With Rakestraw, Jones (who has started the last four games at inside linebacker) and the freshmen getting more comfortable during the second half of the season, it has taken pressure off of the veterans.

In particular inside linebacker Nate Landman, who took on a significant leadership role this season, has benefited. He was guiding many of his teammates early in the season, but is now playing with a bit more freedom because of the emergence of his defensive mates.

“Definitely,” he said. “The defense starts with the D-line and we haven’t had Mustafa (Johnson) as much as we wanted, but that’s given room for guys like Jalen Sami and Terrance Lang to step up. They’ve filled some big shoes. They’ve played great, both of them. The secondary, (Mikial) Onu and Rakestraw, the safety is kind of the quarterback of everything (on defense); they can see everything and they’ve been doing a great job communicating.

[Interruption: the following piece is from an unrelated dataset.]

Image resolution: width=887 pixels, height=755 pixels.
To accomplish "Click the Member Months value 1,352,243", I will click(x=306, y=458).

“The trust between D-line to linebackers to secondary is huge and that chemistry has continued to grow.”

As it has grown, the defense has enjoyed more success. After allowing 30-plus points in the first nine games, the Buffs have allowed 13 and 14 in the last two, winning both. They held Washington to 238 yards and 32 rushing yards – both season lows for a CU opponent.

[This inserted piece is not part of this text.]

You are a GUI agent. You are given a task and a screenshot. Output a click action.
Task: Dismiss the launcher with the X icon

“Just keep chopping at the stone, sooner or later it’s going to break,” said Sami, who has recorded 20 tackles at nose tackle. “So that’s what has happened the last two weeks for Stanford and Washington. When you’re making plays, and you’re stopping offenses, it’s fun. That’s what you want on defense, to get the ball to your offensive players and let them play. We’re definitely having fun. It’s becoming easier and we can fly around.”


During the first nine games, the Buffs allowed 53 plays of 20-plus yards. During the last two, they’ve allowed just five plays of 20-plus yards. … Senior receiver Tony Brown topped the 1,000-yard mark for his time at CU (1,031 receiving yards) last week against Washington. He’s the sixth player mentored by receivers coach Darrin Chiaverini to hit the 1,000-yard mark at CU: Shay Fields, Laviska Shenault, Bryce Bobo, Devin Ross, KD Nixon and Brown. … The Buffs will wear black helmets and pants and white jerseys for the game at Utah.